ROLE OF SURGERY IN KNEE DISARTICULATION AMPUTEE REHABILITATION

Dr. Pradip D. Poonekar (Artificial Limb Centre, Pune, India),

Professor John H. Bowker (University of Miami, Florida, USA)

 

Knee disarticulation is biomechanically and physiologically superior to transfemoral amputation by virtue of being a strong a muscle-balanced and weight bearing stump. However, the distal bulky portion of the stump leads to poor cosmesis and some degree of prosthetic fitting problems. The fitment of knee prosthesis leads to modification of the shank length compared to the other side resulting in pendulum effect when the amputee is sitting. The disadvantages were approached surgically so as to maintain the advantages of a knee disarticulation, by a quantitative study of the effects of reduction osteoplasty of the femoral condyles. The greatest cross sectional area was seen to be at mean distance of 2.4 cms from distal end of femur but it was above the level of femoral cruciate attachment and so not ideal from surgical point of view. At 2 cms level, anterior cruciate was maintained. At 1.5 cms level with medial, lateral and posterior condylar reduction resulted in loss of 40% weight- bearing area but still was almost 600% greater than "end weight bearing intact" condylar area.

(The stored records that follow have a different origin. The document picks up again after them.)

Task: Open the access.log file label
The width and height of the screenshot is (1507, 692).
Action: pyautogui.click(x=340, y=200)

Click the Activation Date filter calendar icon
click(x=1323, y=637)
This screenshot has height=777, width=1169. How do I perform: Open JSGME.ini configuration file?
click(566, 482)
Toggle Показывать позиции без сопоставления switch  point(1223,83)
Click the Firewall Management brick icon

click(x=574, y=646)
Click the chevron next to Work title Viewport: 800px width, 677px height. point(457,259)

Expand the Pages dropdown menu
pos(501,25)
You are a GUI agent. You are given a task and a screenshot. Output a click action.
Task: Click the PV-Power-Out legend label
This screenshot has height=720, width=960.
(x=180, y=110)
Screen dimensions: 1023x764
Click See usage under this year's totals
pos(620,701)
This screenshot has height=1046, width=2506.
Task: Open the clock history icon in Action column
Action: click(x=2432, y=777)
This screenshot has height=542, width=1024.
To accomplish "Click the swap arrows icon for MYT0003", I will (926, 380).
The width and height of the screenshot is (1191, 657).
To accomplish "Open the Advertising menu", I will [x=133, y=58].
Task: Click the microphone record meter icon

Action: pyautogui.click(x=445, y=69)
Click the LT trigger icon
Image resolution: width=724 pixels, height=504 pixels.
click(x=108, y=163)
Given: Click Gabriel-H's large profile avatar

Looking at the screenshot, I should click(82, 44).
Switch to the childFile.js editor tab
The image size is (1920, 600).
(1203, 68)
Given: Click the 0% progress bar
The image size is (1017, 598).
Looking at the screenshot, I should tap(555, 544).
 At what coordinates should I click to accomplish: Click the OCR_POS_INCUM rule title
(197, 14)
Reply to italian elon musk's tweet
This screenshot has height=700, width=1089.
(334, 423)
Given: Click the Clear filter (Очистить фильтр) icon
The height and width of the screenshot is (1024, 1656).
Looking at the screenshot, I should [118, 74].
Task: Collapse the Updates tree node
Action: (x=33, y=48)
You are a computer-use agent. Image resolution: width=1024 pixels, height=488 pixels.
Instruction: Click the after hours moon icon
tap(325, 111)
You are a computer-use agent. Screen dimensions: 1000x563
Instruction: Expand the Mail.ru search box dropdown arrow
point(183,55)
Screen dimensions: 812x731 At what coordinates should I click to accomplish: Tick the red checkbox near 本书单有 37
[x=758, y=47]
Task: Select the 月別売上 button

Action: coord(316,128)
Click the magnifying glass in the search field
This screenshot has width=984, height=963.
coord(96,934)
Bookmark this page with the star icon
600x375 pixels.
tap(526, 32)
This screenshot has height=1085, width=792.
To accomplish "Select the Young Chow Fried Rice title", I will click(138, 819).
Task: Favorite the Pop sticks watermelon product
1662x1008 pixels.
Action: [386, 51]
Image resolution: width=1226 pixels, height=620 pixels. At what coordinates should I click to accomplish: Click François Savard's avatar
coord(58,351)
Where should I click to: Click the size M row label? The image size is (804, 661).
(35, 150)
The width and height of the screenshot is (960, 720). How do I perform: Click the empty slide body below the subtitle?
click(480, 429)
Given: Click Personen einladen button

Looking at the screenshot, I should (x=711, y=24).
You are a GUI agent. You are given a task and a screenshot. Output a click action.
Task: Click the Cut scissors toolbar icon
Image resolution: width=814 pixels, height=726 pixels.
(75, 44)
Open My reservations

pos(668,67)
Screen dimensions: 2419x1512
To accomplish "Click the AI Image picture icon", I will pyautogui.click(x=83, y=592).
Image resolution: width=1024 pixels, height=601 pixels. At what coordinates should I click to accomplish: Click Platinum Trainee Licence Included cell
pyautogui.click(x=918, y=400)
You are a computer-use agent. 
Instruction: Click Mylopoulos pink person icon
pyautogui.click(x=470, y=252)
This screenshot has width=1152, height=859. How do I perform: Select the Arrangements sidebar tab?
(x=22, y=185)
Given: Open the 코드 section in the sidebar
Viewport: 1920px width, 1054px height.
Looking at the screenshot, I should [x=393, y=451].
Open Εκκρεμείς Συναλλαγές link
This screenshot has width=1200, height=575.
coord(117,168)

The combination of osteoplasty with mobile distal coverage by gastrocnemius flaps seems to be an ideal knee disarticulation.

 

F-2-15-06

POSTURAL RESTORATION STRATEGY IN BELOW KNEE AMPUTEES

El-Abd MA; MD, M.ed , Barakat M A ; PhD , Sultan HE; MD , Koryem H Kh ; MD.

(Alexandria Univ., Egypt)

 

Fourty below knee amputees fitted, for at least 6 months, with patellar tendon weight bearing and solid ankle cushion heel foot prosthesis, as well as 10 normal healthy control subjects were tested to determine their postural strategies following antro-posterior horizontal perturbation. Each tested subject stood on a mechanically driven single platform with his bare feet being placed in compliance with his postural preference. The platform was displaced for 10 times. The displacements were sudden and at irregular intervals. The onset of the postural adjusting movements at the ankle, the knee, and the hip joints of the anatomic limb were recorded using electric goniometers connected to electric plotter.

All amputees (100%) and 2 controls (20%) demonstrated hip postural restoration strategies. It is concluded that the below knee amputees restore their erect posture by hip strategies as they lack proprioception from the amputated foot and leg segment as well as the ability to generate torque force around their ankles of the prosthetic limb.